If A and B are independent events, prove A' and B' are also independent events.

[dxoo]

Problem Statement:
If A and B are independent events, prove A' and B' are also independent events.

My Approach:
If A and B are independent:
[MATH] P(A {\displaystyle \cap } B) = P(A) * P(B)\\ P(A'{\displaystyle \cap } B') = P(A')*P(B')\\ P(A{\displaystyle \cup }B)'\\ = 1-P(A{\displaystyle \cup}B)\\ = 1-[P(A) + P(B) - P(A{\displaystyle \cap }B)\\ = 1-P(A)-P(B)-P(A)P(B)\\ = P(A') - P(B) + P(A)P(B)\\ = P(A')-P(B)[1-P(A)]\\ = P(A')-[P(B)P(A')]\\ = P(A')[1-P(B)]\\ = P(A')P(B')\\ [/MATH]
Edit: Looks like I was just missing a few steps, sorry to bother!

 

[Deleted member 4993]

Problem Statement:
If A and B are independent events, prove A' and B' are also independent events.

My Approach:
If A and B are independent:
[MATH] P(A {\displaystyle \cap } B) = P(A) * P(B)\\ P(A'{\displaystyle \cap } B') = P(A')*P(B')\\ P(A{\displaystyle \cup }B)'\\ = 1-P(A{\displaystyle \cup}B)\\ = 1-[P(A) + P(B) - P(A{\displaystyle \cap }B)\\ = 1-P(A)-P(B)-P(A)P(B)\\ = P(A') - P(B) + P(A)P(B)\\ = P(A')-P(B)[1-P(A)]\\ = P(A')-[P(B)P(A')]\\ = P(A')[1-P(B)]\\ = P(A')P(B')\\ [/MATH]
Edit: Looks like I was just missing a few steps, sorry to bother!

Good Job!

 

[pka]

Problem Statement:
If A and B are independent events, prove A' and B' are also independent events.

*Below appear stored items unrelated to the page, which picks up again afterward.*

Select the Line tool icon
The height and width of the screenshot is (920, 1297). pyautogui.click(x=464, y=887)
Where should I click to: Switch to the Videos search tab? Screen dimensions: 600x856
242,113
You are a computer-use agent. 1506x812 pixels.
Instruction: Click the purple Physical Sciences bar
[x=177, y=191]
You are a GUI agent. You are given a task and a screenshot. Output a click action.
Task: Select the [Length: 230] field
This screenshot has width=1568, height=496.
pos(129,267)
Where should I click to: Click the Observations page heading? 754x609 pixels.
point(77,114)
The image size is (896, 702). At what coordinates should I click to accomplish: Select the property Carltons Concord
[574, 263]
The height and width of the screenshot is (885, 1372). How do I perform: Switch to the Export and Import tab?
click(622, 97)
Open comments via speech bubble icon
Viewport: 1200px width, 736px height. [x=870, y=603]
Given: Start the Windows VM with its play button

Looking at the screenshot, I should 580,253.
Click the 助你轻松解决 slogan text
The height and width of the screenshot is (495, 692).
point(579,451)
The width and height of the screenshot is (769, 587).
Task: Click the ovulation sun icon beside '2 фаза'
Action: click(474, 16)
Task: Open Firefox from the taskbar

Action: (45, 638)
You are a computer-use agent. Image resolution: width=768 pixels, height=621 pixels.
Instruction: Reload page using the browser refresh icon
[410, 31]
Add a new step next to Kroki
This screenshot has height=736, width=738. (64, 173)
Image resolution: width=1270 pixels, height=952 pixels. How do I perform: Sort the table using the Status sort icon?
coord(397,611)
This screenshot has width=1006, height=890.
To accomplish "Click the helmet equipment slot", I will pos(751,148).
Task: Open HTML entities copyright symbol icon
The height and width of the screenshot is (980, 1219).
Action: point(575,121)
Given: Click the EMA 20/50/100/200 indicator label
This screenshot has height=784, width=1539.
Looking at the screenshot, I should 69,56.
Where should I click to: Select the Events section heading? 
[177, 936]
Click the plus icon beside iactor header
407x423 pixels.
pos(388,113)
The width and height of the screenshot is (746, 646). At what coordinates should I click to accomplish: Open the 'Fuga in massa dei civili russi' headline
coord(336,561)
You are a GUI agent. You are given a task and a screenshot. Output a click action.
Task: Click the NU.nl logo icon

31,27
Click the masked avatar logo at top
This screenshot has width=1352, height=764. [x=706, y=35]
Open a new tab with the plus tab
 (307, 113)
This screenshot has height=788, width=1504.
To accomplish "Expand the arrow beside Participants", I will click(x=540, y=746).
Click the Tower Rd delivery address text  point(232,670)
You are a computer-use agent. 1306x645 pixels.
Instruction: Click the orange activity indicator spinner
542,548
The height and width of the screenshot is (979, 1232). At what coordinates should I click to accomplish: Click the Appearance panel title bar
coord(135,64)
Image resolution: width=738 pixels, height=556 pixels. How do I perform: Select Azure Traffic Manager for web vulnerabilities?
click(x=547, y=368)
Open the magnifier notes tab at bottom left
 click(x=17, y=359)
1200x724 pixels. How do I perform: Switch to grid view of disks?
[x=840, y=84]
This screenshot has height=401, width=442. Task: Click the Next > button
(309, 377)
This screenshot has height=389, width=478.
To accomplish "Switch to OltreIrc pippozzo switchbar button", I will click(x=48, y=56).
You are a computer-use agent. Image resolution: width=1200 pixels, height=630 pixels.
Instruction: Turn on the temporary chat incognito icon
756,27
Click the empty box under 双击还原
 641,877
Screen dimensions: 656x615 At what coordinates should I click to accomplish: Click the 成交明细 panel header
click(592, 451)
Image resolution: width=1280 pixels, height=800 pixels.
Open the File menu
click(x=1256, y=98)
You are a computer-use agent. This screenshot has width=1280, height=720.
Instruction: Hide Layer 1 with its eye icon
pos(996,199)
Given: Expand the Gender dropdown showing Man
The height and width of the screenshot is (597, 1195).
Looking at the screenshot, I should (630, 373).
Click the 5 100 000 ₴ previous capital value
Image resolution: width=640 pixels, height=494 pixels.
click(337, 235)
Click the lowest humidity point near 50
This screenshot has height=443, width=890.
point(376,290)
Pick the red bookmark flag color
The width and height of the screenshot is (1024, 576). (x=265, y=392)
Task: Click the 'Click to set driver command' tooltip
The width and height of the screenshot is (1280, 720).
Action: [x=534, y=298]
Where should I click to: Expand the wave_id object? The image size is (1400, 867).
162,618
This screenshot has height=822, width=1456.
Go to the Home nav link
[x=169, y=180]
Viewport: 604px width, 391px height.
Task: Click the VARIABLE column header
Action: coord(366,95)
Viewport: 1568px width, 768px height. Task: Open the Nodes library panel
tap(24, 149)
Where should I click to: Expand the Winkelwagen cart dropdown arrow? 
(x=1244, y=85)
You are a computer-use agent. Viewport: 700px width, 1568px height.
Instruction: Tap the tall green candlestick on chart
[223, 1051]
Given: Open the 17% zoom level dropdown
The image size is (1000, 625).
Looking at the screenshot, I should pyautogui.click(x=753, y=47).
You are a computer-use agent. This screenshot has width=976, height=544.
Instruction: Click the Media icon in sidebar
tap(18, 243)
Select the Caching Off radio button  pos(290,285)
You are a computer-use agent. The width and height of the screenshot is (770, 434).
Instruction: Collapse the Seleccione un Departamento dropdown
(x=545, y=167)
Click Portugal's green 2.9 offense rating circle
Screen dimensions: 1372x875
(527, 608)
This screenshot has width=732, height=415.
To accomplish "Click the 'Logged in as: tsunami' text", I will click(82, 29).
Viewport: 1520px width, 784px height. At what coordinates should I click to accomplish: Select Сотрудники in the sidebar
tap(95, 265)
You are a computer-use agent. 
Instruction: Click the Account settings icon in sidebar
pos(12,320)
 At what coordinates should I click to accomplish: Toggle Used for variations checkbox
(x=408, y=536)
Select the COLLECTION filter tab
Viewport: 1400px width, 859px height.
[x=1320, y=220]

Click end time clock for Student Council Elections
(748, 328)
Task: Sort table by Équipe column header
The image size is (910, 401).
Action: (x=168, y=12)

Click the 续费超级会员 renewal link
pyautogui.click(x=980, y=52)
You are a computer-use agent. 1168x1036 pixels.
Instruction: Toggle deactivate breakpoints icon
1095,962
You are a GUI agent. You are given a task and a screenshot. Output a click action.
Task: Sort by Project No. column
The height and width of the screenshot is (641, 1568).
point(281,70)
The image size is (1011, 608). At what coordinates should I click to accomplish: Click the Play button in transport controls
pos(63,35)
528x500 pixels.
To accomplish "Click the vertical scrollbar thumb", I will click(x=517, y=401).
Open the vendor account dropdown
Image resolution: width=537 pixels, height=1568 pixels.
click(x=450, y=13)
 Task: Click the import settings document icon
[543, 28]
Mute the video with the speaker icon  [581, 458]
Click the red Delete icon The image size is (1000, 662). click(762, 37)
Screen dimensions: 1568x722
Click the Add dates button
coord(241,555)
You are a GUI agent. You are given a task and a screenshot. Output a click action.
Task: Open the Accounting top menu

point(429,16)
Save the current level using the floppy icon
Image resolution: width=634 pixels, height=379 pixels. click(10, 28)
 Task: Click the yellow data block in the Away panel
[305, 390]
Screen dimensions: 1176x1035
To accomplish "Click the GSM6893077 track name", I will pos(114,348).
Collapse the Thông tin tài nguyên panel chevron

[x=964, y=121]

We know that \(\mathcal{P}(A\cap B')=\mathcal{P}(A)-\mathcal{P}(A\cap B).\)
The from independence we get:
\(\mathcal{P}(A\cap B')=\mathcal{P}(A)-\mathcal{P}(A\cap B)\)
\(=\mathcal{P}(A)-\mathcal{P}(A)\mathcal{P}(B)\)
\(=\mathcal{P}(A)[1-\mathcal{P}(B)]\)
\(=\mathcal{P}(A)[{P}(B')]\)
or \(A~\&~B'\) are independent.
Well if \(A~\&~B'\) are independent so are \(B'~\&~A'\) independent by the same reasoning.